> _DATA FOR THIS TASK_:

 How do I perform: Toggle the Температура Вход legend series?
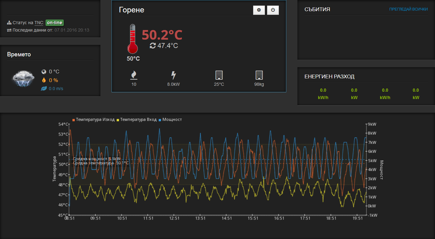[138, 120]
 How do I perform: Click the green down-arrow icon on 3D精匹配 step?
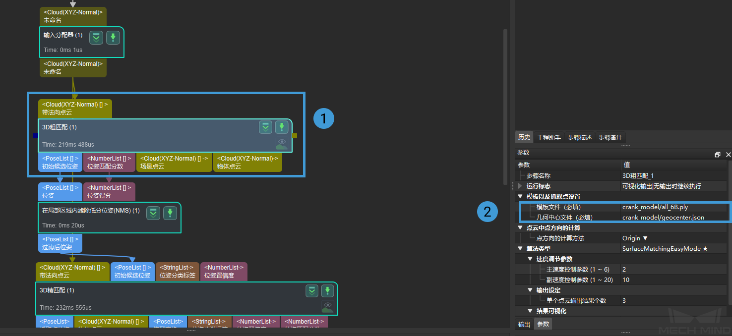coord(327,291)
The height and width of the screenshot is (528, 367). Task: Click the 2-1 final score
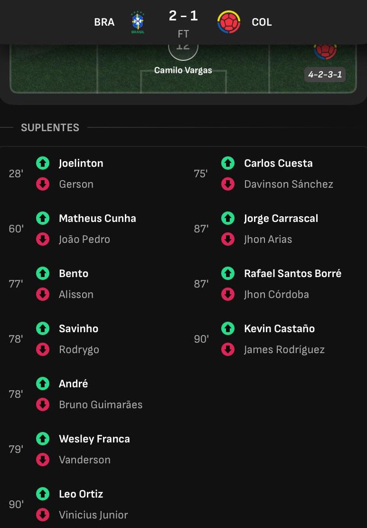coord(183,17)
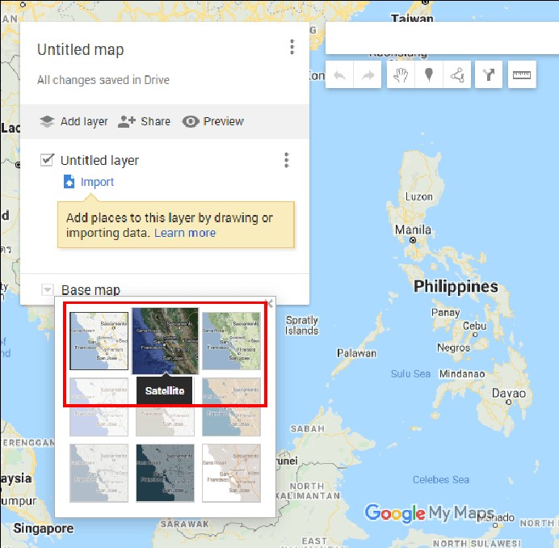559x548 pixels.
Task: Select the Draw a line tool
Action: click(x=457, y=76)
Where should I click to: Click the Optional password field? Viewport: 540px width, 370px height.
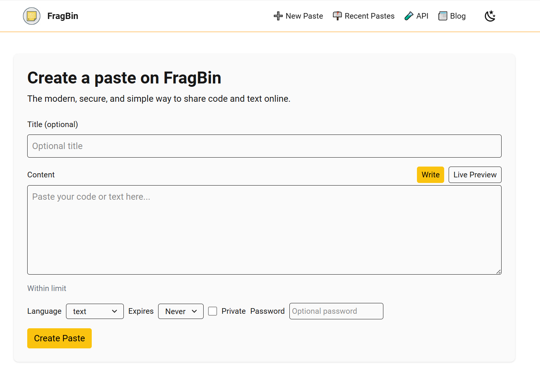(x=336, y=311)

> _DESCRIPTION OF THE TASK_: The records above need to be copied exactly, though not their pictures.

> _TASK RESULT_:
 How do I perform: Toggle the Температура Вход legend series?
[138, 120]
 How do I perform: Click the green down-arrow icon on 3D精匹配 step?
coord(327,291)
The height and width of the screenshot is (528, 367). Task: Click the 2-1 final score
coord(183,17)
559x548 pixels.
Task: Select the Draw a line tool
Action: click(x=457, y=76)
Where should I click to: Click the Optional password field? Viewport: 540px width, 370px height.
(x=336, y=311)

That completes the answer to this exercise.